• _Work to complete_
Extract every line in the records that contains the string "perform".

• _Stored items from a collection_
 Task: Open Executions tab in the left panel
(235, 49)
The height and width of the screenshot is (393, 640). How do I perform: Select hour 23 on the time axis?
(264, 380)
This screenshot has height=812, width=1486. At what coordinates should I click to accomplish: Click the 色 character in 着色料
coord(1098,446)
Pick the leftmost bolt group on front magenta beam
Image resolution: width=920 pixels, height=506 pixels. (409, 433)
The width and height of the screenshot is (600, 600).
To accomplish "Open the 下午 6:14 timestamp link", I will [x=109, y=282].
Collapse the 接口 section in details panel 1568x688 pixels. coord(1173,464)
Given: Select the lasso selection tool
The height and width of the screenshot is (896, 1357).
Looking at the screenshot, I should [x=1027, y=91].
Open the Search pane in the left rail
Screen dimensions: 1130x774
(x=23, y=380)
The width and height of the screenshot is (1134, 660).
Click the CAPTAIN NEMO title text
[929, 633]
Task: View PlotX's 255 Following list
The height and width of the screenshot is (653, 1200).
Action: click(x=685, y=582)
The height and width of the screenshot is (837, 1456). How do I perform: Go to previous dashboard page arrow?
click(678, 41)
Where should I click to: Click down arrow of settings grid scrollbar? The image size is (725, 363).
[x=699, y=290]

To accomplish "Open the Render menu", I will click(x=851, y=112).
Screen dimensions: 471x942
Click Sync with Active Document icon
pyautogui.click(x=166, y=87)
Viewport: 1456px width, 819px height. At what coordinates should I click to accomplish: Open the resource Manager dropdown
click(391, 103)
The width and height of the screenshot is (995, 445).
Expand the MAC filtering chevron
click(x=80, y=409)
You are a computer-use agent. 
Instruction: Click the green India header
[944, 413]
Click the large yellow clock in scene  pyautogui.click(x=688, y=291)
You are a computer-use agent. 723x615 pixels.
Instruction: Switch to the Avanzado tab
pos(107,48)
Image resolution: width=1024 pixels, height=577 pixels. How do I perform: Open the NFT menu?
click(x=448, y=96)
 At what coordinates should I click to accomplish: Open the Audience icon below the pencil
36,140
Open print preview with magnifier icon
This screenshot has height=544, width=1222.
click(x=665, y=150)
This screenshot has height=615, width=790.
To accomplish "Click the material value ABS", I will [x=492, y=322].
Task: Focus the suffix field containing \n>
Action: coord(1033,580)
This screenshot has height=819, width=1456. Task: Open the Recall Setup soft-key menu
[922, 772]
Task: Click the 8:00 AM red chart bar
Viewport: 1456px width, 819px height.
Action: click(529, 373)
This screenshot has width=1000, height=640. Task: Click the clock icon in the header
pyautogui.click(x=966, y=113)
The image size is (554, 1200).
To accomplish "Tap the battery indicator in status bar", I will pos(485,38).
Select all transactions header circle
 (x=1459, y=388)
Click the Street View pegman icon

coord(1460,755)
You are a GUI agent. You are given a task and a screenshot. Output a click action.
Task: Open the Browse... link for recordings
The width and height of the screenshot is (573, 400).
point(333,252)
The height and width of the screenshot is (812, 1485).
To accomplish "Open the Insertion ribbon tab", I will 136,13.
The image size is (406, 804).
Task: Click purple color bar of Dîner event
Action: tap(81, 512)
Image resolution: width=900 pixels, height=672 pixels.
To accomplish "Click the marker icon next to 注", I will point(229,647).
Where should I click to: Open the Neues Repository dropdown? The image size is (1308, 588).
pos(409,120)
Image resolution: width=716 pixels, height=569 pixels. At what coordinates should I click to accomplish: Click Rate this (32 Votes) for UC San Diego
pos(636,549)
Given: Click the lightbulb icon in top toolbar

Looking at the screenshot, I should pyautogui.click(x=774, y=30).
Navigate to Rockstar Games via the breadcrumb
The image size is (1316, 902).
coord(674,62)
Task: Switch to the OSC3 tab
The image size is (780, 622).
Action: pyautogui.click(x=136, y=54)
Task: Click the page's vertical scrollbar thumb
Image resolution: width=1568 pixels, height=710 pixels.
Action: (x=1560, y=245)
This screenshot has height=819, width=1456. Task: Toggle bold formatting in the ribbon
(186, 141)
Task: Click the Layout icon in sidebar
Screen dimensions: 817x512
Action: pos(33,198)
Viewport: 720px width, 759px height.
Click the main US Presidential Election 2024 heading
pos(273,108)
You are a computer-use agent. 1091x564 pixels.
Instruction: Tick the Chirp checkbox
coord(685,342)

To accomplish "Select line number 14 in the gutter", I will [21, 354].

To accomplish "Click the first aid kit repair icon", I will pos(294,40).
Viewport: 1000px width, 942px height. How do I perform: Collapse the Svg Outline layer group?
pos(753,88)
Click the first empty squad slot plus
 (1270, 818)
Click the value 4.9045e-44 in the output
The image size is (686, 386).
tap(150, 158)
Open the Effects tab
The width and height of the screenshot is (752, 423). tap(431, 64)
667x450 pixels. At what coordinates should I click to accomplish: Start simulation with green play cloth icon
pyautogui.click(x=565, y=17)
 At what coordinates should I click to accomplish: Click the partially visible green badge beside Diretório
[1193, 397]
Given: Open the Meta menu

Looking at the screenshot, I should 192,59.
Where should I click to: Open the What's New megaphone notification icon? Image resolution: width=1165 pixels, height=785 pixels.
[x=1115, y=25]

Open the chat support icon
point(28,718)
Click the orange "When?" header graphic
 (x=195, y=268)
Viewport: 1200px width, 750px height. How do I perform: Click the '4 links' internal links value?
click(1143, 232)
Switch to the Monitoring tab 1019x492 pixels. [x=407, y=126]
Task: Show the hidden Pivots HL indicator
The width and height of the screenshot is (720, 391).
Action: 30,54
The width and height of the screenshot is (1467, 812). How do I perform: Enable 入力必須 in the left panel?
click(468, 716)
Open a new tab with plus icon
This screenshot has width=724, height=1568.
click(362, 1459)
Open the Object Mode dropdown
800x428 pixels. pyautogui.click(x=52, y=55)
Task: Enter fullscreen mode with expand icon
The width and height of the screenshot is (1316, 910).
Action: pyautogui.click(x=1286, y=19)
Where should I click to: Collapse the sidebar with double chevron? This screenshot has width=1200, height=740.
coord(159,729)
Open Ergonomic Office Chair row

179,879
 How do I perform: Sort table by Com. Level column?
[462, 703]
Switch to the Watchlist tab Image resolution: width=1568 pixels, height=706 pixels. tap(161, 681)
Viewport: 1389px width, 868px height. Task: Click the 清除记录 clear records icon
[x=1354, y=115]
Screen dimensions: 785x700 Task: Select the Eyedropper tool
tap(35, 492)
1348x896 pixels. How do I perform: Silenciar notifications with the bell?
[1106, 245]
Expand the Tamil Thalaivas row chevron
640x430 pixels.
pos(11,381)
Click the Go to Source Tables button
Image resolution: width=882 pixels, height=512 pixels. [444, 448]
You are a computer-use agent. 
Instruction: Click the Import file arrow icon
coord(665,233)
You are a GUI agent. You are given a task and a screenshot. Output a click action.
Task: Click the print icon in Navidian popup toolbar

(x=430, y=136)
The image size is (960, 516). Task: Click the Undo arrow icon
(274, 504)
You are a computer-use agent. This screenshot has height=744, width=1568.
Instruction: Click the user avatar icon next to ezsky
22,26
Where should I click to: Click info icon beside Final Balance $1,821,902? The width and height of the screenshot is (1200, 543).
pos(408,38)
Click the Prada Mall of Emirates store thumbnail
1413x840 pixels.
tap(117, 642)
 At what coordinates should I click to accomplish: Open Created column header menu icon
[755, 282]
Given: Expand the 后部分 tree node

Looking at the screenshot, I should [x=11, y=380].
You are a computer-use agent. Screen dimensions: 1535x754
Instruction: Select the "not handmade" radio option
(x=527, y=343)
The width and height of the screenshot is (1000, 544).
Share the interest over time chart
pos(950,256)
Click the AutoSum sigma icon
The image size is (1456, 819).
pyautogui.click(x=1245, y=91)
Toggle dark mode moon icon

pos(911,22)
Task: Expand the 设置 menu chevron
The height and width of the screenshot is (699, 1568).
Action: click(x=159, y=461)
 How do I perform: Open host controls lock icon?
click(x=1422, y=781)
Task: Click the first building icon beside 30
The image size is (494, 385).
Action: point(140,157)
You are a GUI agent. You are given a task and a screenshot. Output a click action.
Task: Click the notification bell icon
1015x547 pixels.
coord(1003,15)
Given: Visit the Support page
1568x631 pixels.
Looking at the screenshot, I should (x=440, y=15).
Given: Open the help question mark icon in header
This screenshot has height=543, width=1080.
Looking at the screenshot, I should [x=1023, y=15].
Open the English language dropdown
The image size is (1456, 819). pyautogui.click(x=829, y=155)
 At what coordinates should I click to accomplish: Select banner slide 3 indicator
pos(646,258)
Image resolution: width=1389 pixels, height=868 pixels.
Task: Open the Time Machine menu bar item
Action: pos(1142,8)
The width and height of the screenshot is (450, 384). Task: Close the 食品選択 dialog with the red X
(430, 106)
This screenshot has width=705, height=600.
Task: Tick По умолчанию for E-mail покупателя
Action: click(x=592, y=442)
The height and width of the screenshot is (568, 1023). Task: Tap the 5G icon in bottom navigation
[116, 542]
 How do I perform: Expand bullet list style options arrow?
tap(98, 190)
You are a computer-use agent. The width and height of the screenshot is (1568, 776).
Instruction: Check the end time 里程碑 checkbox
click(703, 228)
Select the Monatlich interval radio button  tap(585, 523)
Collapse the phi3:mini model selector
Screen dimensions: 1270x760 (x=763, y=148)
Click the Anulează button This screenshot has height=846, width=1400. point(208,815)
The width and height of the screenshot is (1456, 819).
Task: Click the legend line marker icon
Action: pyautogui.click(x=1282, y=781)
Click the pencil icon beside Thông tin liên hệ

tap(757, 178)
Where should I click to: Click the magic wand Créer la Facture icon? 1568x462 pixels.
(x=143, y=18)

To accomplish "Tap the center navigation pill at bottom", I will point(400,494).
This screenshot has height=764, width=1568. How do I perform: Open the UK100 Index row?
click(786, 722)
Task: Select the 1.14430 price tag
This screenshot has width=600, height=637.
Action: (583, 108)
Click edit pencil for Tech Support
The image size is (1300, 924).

• _Correct response_
The height and width of the screenshot is (393, 640). How do I perform: Select hour 23 on the time axis?
The height and width of the screenshot is (837, 1456). How do I perform: Go to previous dashboard page arrow?
Image resolution: width=1024 pixels, height=577 pixels. How do I perform: Open the NFT menu?
Viewport: 1000px width, 942px height. How do I perform: Collapse the Svg Outline layer group?
Viewport: 1200px width, 750px height. How do I perform: Click the '4 links' internal links value?
The width and height of the screenshot is (1467, 812). How do I perform: Enable 入力必須 in the left panel?
 How do I perform: Sort table by Com. Level column?
1348x896 pixels. How do I perform: Silenciar notifications with the bell?
 How do I perform: Open host controls lock icon?
 How do I perform: Expand bullet list style options arrow?
This screenshot has height=764, width=1568. How do I perform: Open the UK100 Index row?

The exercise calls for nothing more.